As a colleague of Faré in the Tunes project (shameless plug) and a subscriber to (and occasional participant in) the cybernethics mailing list, I'd like to point a few things out.
First of all, Faré is French and resides in France. So before attacking his integrity, honesty, manhood, morals, intelligence, competence or whatever, ask yourself this question, American-boy: do you have any idea as to how French law applies to this issue? What if it were the case (perhaps not in France, but somewhere else) that this loophole _were_ applicable and an issue under some other country's law?

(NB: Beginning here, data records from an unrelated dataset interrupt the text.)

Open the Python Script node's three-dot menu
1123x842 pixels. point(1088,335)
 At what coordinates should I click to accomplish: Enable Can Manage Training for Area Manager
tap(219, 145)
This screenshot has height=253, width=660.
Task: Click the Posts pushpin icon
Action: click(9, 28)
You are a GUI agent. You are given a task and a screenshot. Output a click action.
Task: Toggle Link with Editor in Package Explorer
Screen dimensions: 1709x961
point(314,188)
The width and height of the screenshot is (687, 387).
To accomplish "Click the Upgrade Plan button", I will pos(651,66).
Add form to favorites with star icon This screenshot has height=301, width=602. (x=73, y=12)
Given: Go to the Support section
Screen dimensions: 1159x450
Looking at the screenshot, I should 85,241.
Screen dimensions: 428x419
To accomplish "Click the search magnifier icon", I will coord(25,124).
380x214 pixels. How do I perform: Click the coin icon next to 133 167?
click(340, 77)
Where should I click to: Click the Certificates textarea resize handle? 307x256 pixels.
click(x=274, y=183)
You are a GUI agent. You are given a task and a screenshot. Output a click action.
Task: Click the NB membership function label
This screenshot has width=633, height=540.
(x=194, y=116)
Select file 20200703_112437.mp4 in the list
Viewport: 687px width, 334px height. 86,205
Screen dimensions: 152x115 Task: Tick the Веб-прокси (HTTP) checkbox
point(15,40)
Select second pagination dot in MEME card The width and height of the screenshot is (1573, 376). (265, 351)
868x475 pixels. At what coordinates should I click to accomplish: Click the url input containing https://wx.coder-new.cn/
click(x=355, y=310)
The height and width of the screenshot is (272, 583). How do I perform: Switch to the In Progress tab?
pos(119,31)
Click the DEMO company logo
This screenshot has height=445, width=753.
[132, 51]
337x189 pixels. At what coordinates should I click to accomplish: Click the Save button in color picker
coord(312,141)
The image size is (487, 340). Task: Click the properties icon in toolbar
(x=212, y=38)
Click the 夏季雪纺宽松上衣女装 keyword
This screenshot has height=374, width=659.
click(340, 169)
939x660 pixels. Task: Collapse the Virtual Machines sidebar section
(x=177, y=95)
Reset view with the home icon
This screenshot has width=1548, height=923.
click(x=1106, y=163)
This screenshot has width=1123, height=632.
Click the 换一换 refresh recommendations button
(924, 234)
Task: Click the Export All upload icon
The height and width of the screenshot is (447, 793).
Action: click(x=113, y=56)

Also, as other posters have said, Faré is worried about what might happen if a corporation were created with the express purpose of hoarding otherwise GPL'd code. This might be an issue.
Finally, please don't fuck cybernethics up! If you want to join in on the discussion, that's great, but the membership is really soaring, and it'd be very unfortunate to see the list deteriorate, and I'm afraid that this is going to be the case. So try to keep the S/N ratio up.
Anyway, if anyone cares, Faré and I are on IRC right now (#tunes at openprojects.net). If you've got a problem with him (or me!), come over... we've already got the boxing ring set up.
To the editors: your English is as bad as your Perl. Please go back to grade school.